For Tryptase-positive mast cells, the count in the intratumoral zone at stage IA was 17 [15–19], and at stage IIIC it dropped to 6 [5–7] cells, corresponding to a reduction of about 11 cells. In the peritumoral area, the number decreased from 17 [15–19] at stage IA to 13 [12–15] at stage IIIC, with a reduction of about 4 cells.
Chymase-positive mast cells displayed the most considerable reduction, particularly in the intratumoral zone. At AJCC stage IA, their number was 14 [12–16], and at stage IIIC it decreased to 2 [1–3], representing a reduction of about 12 cells. In the peritumoral zone, the count dropped from 20 [18–22] at stage IA to 7 [6–8] at stage IIIC, reflecting a decrease of about 13 cells.
Thus, the AJCC staging system revealed a consistent decline in both intratumoral and peritumoral mast cells, with the most pronounced reduction occurring in Chymase-positive mast cells. This may indicate a shift in the role of mast cells during melanoma progression as the disease advances to later stages.
4. Discussion
The results demonstrated a consistent decrease in mast cell numbers with increasing tumor thickness according to Breslow and with more advanced stages based on the pT and AJCC classifications. Special attention was given to cells positive for serine proteases—Tryptase and Chymase—which are important functional markers of mast cell activation. The results demonstrate a consistent decrease in mast cell numbers with increasing tumor thickness according to Breslow and at more advanced stages based on the pT and AJCC classifications.
Mast cells, as effector cells of the innate immune system, exhibit high functional plasticity and participate in the regulation of inflammation, angiogenesis, extracellular matrix remodeling, and immune responses [13]. Within the tumor microenvironment, they can perform both protumorigenic and antitumorigenic functions, depending on local signals, disease stage, and phenotypic characteristics [14]. Among the key mediators secreted by mast cells, serine proteases—Tryptase and Chymase—play a prominent role, each reflecting a distinct functional profile of the cell. Tryptase-positive mast cells are primarily involved in tissue remodeling, fibroblast activation, and the stimulation of matrix metalloproteinase expression, contributing to tumor invasion and the formation of fibrotic stromal components [15]. In contrast, Chymase-positive mast cells possess more pronounced angiogenic and immunoregulatory activities: they can activate TGF-β, promote neovascularization, and contribute to the creation of an immunosuppressive microenvironment favorable for tumor progression [16]. Thus, the decrease in the number of Chymase-positive cells during the progression to later stages of melanoma may suggest a reduction in specific mechanisms of local immune suppression, whereas the persistence of Tryptase-positive cells may indicate continued support for the inflammatory and remodeling background of the tumor.
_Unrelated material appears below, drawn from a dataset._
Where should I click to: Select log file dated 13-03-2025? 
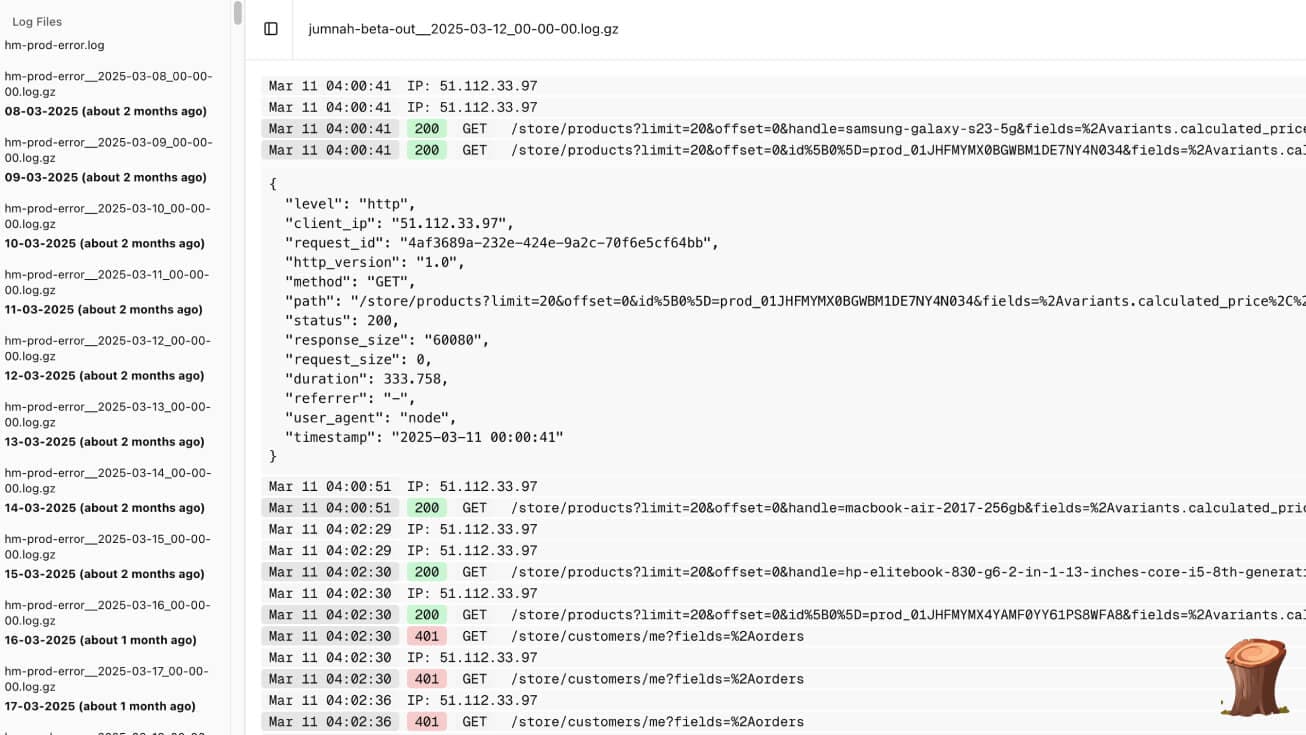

At early stages of melanoma, the highest number of mast cells, especially Chymase-positive ones, was recorded, which may reflect their active role in the initial stages of tumor remodeling and inflammatory responses [17]. The reduction in their numbers at later stages may be related to the depletion of regenerative resources, a shift in the profile of signaling molecules in the tumor, or the relocation of key immunosuppressive functions to other cellular elements of the tumor microenvironment, such as TAMs or Tregs [18].
A particularly pronounced reduction in Chymase-positive mast cells compared to Tryptase-positive cells, both in the intratumoral and peritumoral zones, may indicate differences in their functions and sensitivity to changes in the microenvironment. In the context of tumor progression, accompanied by hypoxia, acidosis, and vascular destruction, the survival and functional activity of Chymase-positive cells may be impaired [19]. At the same time, Tryptase-positive cells likely play a more stable role in maintaining the inflammatory and fibrotic background, especially in the peritumoral zone [15].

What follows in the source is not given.